Nació en Chazelet (Indre, Francia) el 5 de octubre de 1860 y murió en París el 6 del mismo mes de 1932. Fue un apasionado representante de la «apologética nueva» que, separando el cristianismo católico de la escolástica y del tomismo, procuraba conciliarlo con el pensamiento moderno y asumía sobre sí una ardua empresa: el establecimiento del acuerdo entre inmanencia y trascendencia. Ya sacerdote, ingresó en el Oratorio fundado por el cardenal De Berulle, confidente de Descartes, e ilustrado por pensadores de alta categoría, cual Malebranche y, más tarde, el padre Gratry. La citada institución poseía una tradición agustiniana y antimolinista que influyó profundamente en Lucien. Fueron autores predilectos suyos Pascal y Maine de Biran; y entre sus maestros y amigos figuraron Boutroux y Blondel. Profesor y director de algunos colegios, tuvo «le verbe haut, la plume en bataille», como él mismo afirmaba de Charles Denis, su predecesor en la dirección de Annales de philosophie chrétienne (1905-1913).

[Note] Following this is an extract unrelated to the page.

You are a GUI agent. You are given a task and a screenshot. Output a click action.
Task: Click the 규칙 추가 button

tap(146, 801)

Mientras tanto, había escrito ya sus obras más importantes: Ensayos de filosofía religiosa (1903, v.) y El realismo cristiano y el idealismo griego (1904, v.). La autoridad eclesiástica incluyó tales textos en el índice, condenó las Annales, y obligó al religioso al silencio. Lucien sometióse. No obstante, las obras a cuya composición se dedicó durante aquel trágico aislamiento, publicadas luego póstumas — Études sur Descartes, en dos volúmenes —, merecieron también la condena de los censores romanos (1936). De la íntima inquietud del autor sobreviven únicamente las confidencias que contiene su correspondencia, que, junto con las de los otros modernistas, podrían integrar un interesante conjunto. Para Lucien, la filosofía es un arte, y no por cuanto deba ser considerada obra de fantasía, sino porque, más bien que ciencia y pensamiento abstracto, aparece, en realidad, vida concreta, amor de verdad, acción y obra moral de libertad. El conocimiento del ser nos viene de dentro y no de fuera, y se halla vinculado al de nosotros mismos; éste, a su vez, guarda relación con lo que somos, que es, en verdad, lo que queremos ser.

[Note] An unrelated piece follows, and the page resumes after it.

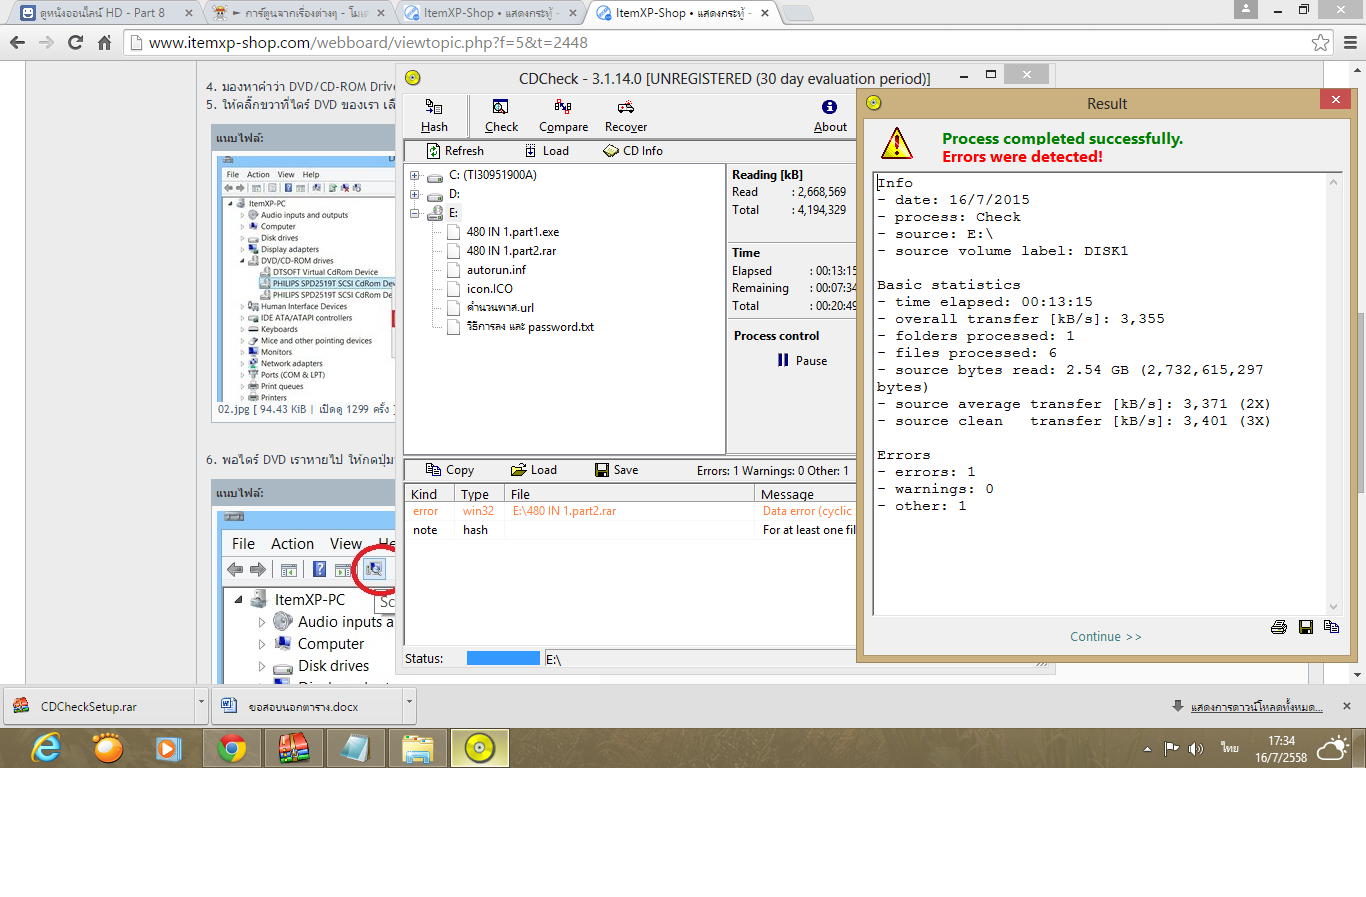Pause the checking process
This screenshot has width=1366, height=897.
tap(802, 361)
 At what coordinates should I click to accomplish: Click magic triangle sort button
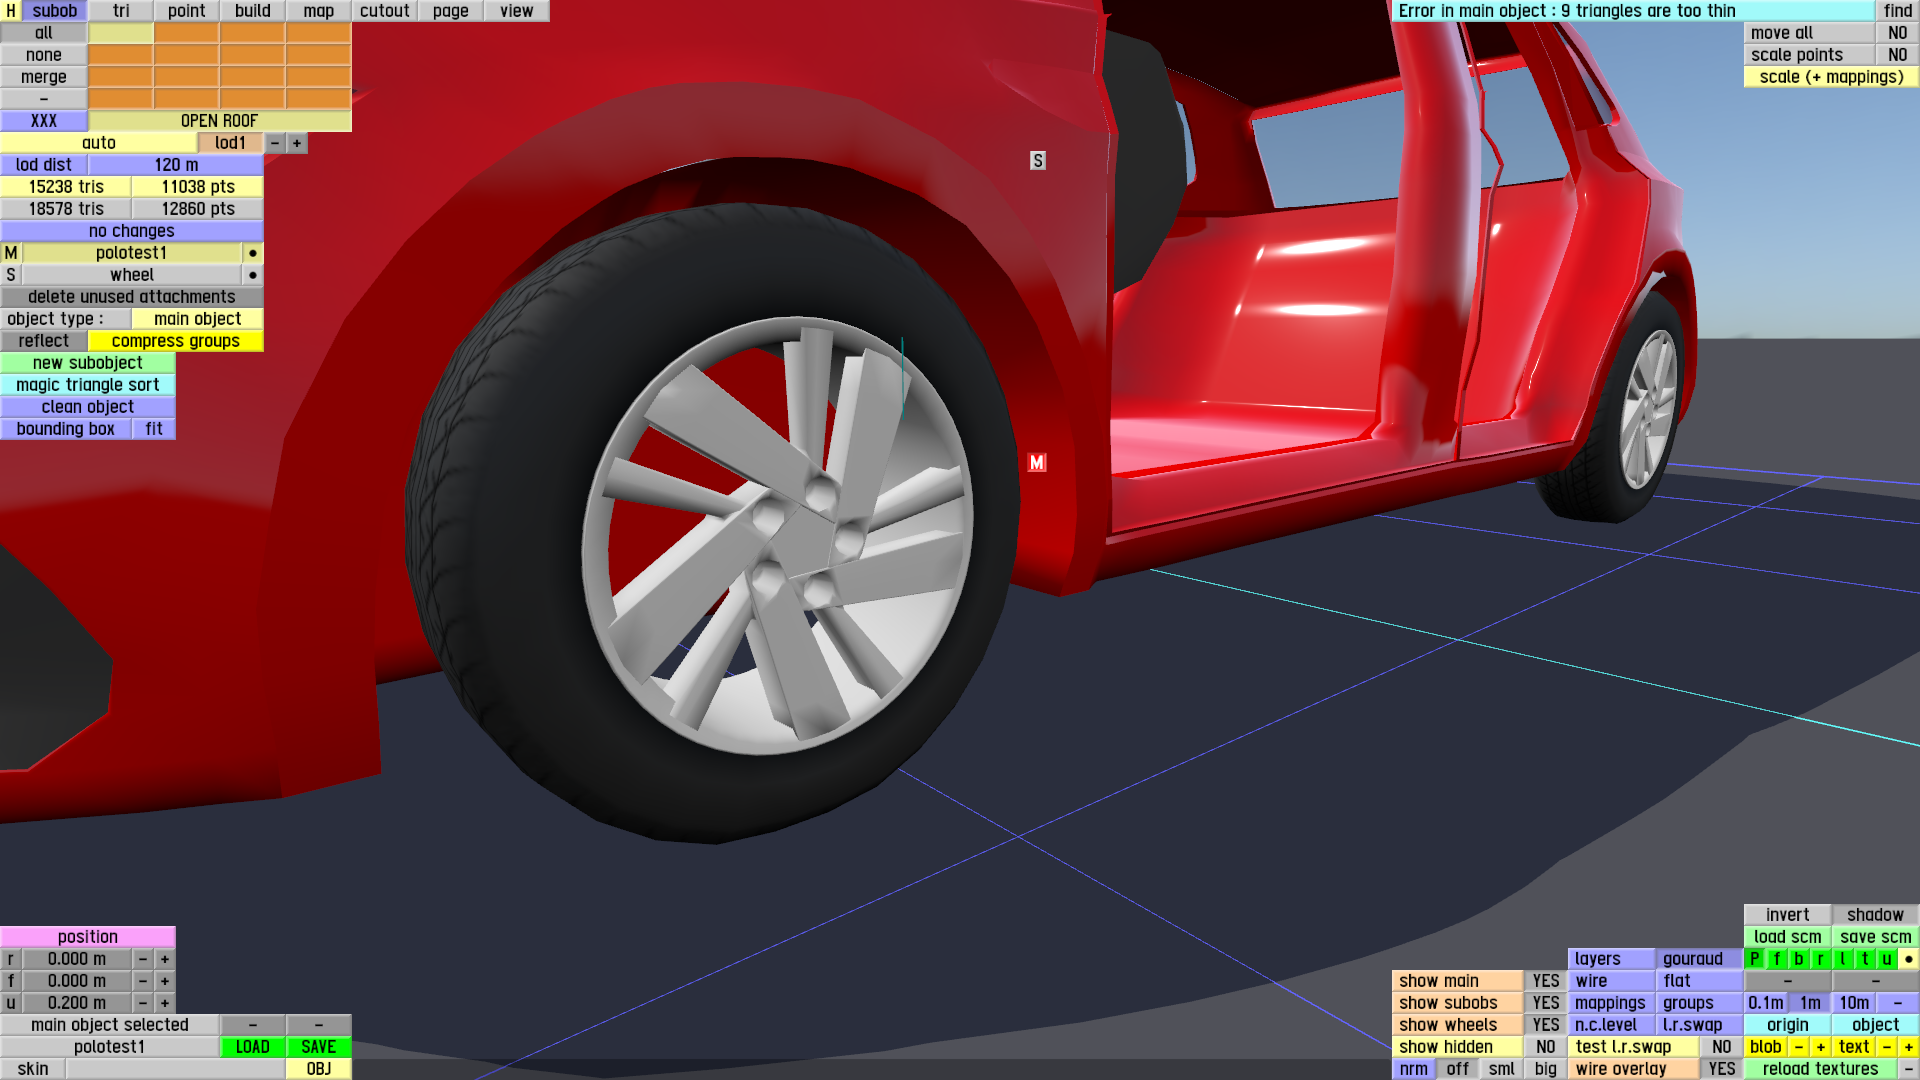point(88,385)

Tal filosofía recibe de su creador, Lucien, la denominación de «dogmatismo moral»», y sigue el principio según el cual la verdad está en nosotros mismos y es nosotros mismos. Somos un objeto moral, un individuo que no es estático, antes bien se hace y llega a deificarse. Nos hallamos en un misticismo que, sin embargo, no pretende ser panteísta, por cuanto nuestra personalidad no se ve absorbida por la de Dios: sólo está en una comunión de amor con el Creador. Lucien quiere descubrir en el hombre la exigencia de la gracia y restablecer una especie de unidad entre lo natural y lo sobrenatural, contra el tomismo y el molinismo, a la vez. Indudablemente, quien, como nuestro autor, repetía la expresión de modestia de Santo Tomás moribundo: «Mi Summa es paja para quemar», no podía ser bien visto por la Iglesia; los idealistas, empero, reprocharon a Lucien una irremediable contradicción entre el principio (amor, voluntad, vinculados a un objeto trascendente) y el método (inmanencia) de la filosofía de la acción. Sin embargo, resultaría sumamente injusto desconocer o menospreciar en Lucien las grandes cualidades y la inspiración del pensador, las virtudes del hombre, el tono elevado y noble jamás desfalleciente del polemista y el estilo perfecto del escritor en cuyas páginas se da, junto a la claridad de Descartes, la espiritualidad de Pascal.